There are a few limitations to our study that must be acknowledged. First, only one of the devices provided neurosignatures that reliably correlated with tics. This finding could have been due to the lateralized nature of most of the patient’s motor tics. We were, however, able to program the other device to synchronize firing with the contralateral detector. This leads to the question of whether therapy in select patients could be delivered unilaterally with similar clinical benefit. At this stage of the therapy, the patient chose to receive bilateral stimulation. Currently, the patient travels hundreds of miles away to our center and can only undergo biannual follow-up.
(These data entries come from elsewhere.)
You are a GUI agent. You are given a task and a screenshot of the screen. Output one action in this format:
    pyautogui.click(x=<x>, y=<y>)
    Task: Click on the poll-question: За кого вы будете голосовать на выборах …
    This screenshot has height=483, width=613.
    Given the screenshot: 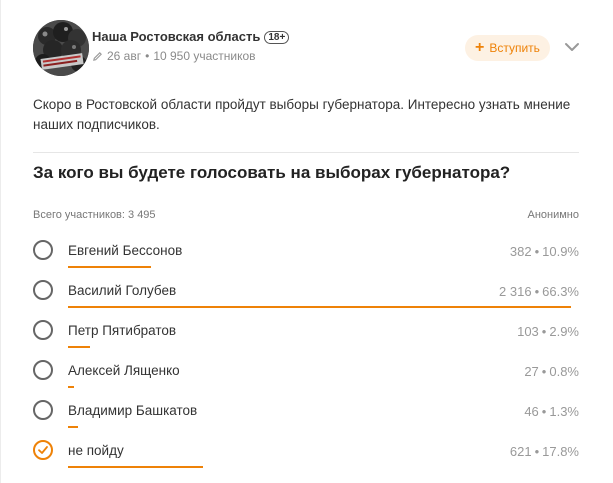 What is the action you would take?
    pyautogui.click(x=272, y=172)
    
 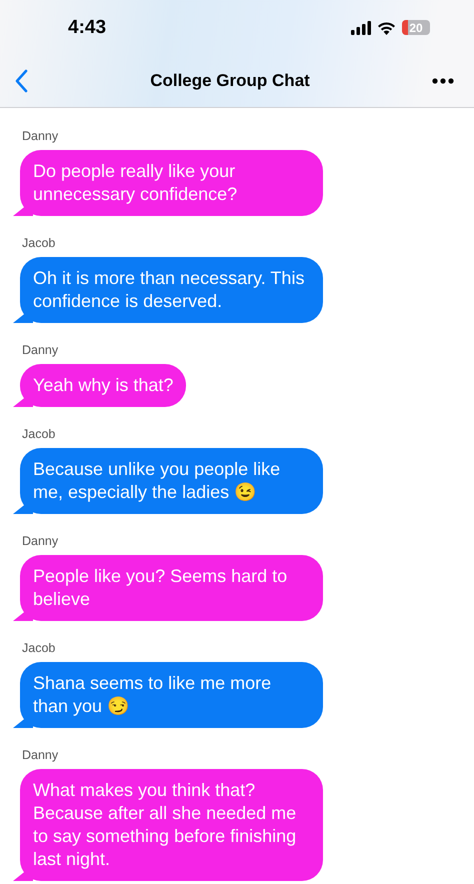 What do you see at coordinates (168, 481) in the screenshot?
I see `message-bubble: Because unlike you people like me, especially the ladies 😉` at bounding box center [168, 481].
This led to the use of a detector scheme with high sensitivity at the expense of low precision. We chose an on-demand paradigm that minimized missing tic-related pathology, even if it meant that there were several false-positive stimulations in a day. More frequent visits and adjustments to the detector model could lead to better performance in both measures. Also, we only implemented our responsive paradigm in a single patient. More patients will be needed to assess whether tic-related pathology is consistent, and whether responsive stimulation can result in symptom relief across larger populations. Finally, this study focuses on only one of all the available DBS systems. DBS devices can vary in battery size, discharge efficiency, and the load from real-time monitoring. Nevertheless, stimulation itself remains the most costly operation, and its reduction should translate to positive gains in battery longevity on other platforms.
Conclusions
DBS has emerged as a promising intervention for the treatment select cases of TS. Next-generation neurostimulation devices have the potential to inform when stimulation should be provided, and can facilitate a responsive stimulation solution. There may be a long-term economic benefit to responsive TS DBS. Future studies will be required to address whether this approach can reduce unintended side effects, such as speech problems, walking difficulties, and cognitive dysfunction. This single case provides a proof of concept for larger follow-up studies.
Abbreviations
- DBS
deep brain stimulation
- IPG
implantable pulse generator
- MRTRS
Modified Rush Tic Rating Scale
- NIH
National Institutes of Health
- TS
Tourette syndrome
- YGTSS
Yale Global Tic Severity Scale
Footnotes
Disclosures
Dr. Foote states that he is a consultant for and has received research support for this study from Medtronic.